[Text section start]

Dark tide

A song by Emmett Tinley that’s been haunting me for a few months…

[It hurts to lose you – Emmett Tinley]
January was blinding
As we climbed from the basement
Said goodbye for the last time
In a bar by the grand canal
Thanks for confiding
The pain you were hiding
But don’t let the silence
Come back to your eyes
‘Cause I heard the music
Your soul was making
It hurts to lose you
Just before we made it
You took my hat with a sad smile
And paid me back with your photograph
Though I needed to know why
I tried only to make you laugh
After you left the sky
Rained for the first time
And I went to see what I
Could find to blow my mind
And I heard the music
Your soul was making
It hurts to lose you
Just before we made it
Now you write mad poetry
In your room with dead roses
Just one more life story
That cries from the ocean
And wait for the dark tide
That comes to you day and night
Is it too late to take your side
Too late to win the fight?
‘Cause I heard the music
Your soul was making
It hurts to lose you
Just before we made it

Dark Tide

Past life

I suppose the trip to San Francisco last weekend put me in a nostalgic mood. Who am I kidding? I’m always in a nostalgic mood! At any rate, having a few days to myself for the Thanksgiving break has afforded me the luxury of fiddling around in the studio for a few hours. Apologies in advance for the numerous copyright violations, as I stole the outro from my buddy Eric, not to mention the video footage, which is from a 2005 My Dear Ella show.

[Text section end]

§ Task list
(a) From the blog post, extract the passage from "I suppose the" to "Dear Ella show.".
(b) In one to three sentences, explain why the writer of the blog post apologizes in advance.

[Dataset section start]

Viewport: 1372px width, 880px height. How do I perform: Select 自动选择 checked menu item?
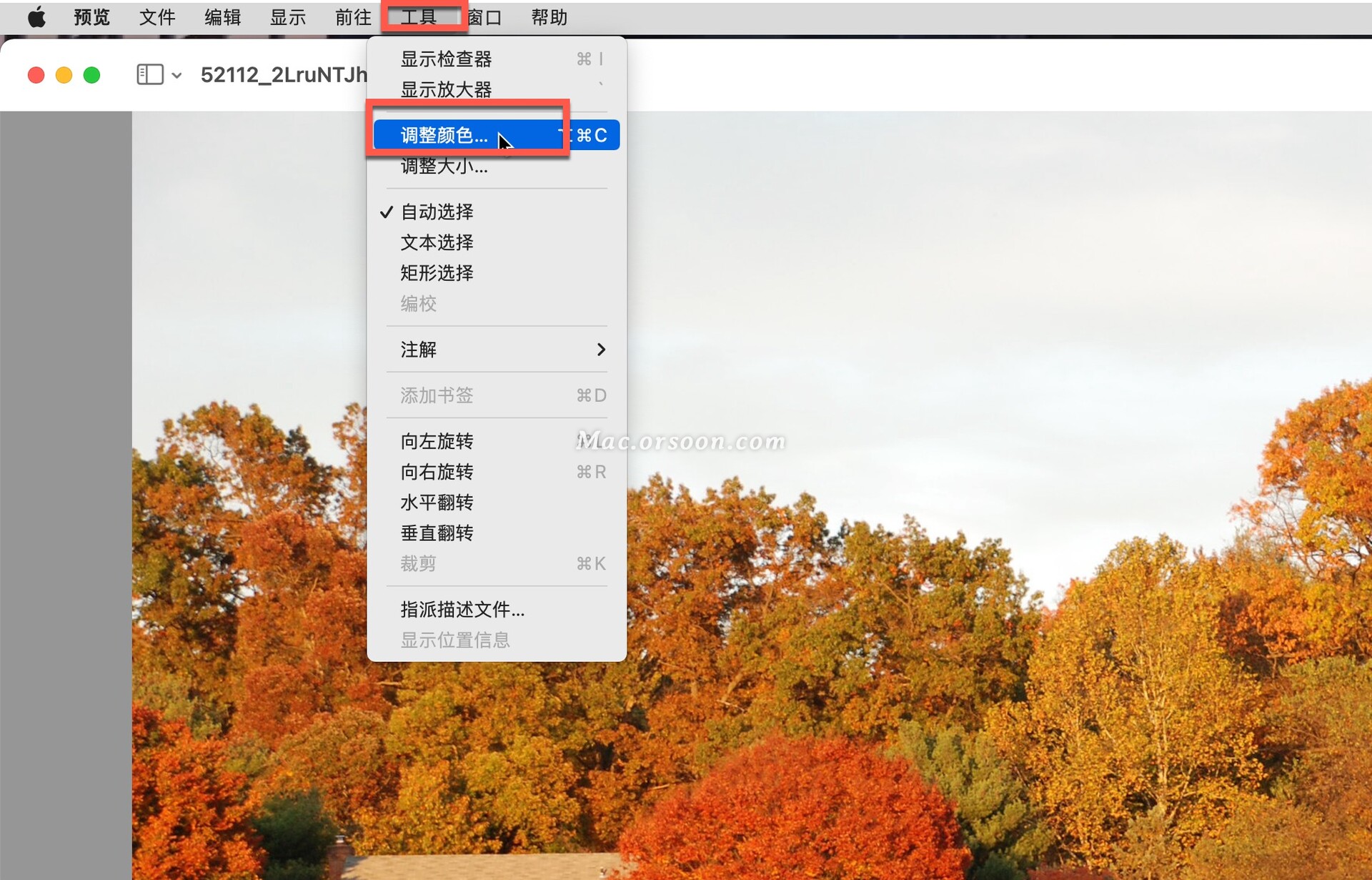[437, 212]
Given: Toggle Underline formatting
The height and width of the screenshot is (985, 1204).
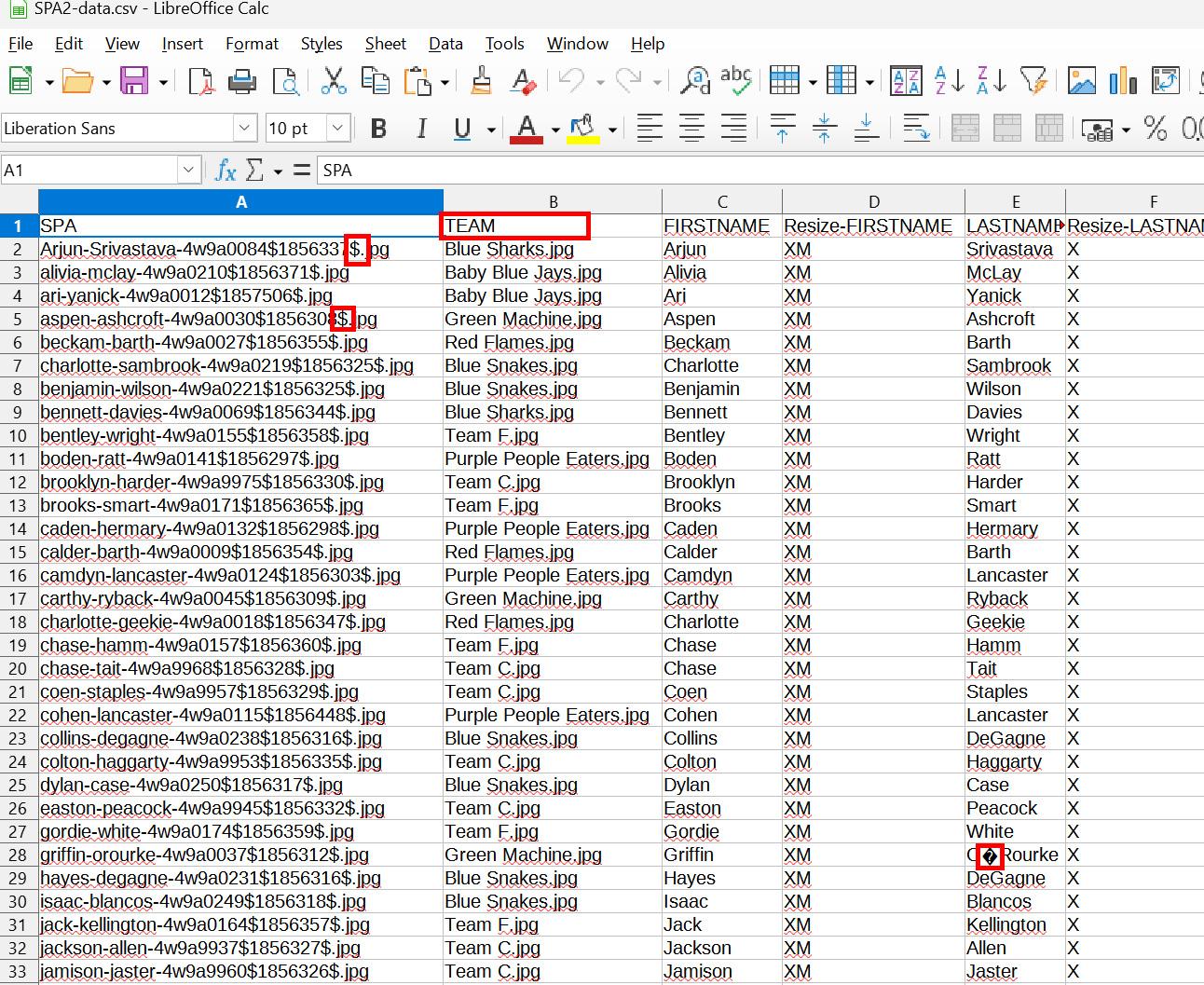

[Dataset section end]

§ Answers provided
(a)
I suppose the trip to San Francisco last weekend put me in a nostalgic mood. Who am I kidding? I’m always in a nostalgic mood! At any rate, having a few days to myself for the Thanksgiving break has afforded me the luxury of fiddling around in the studio for a few hours. Apologies in advance for the numerous copyright violations, as I stole the outro from my buddy Eric, not to mention the video footage, which is from a 2005 My Dear Ella show.

(b) The writer apologizes for numerous copyright violations. The outro was taken from the writer's buddy Eric, and the video footage comes from a 2005 My Dear Ella show.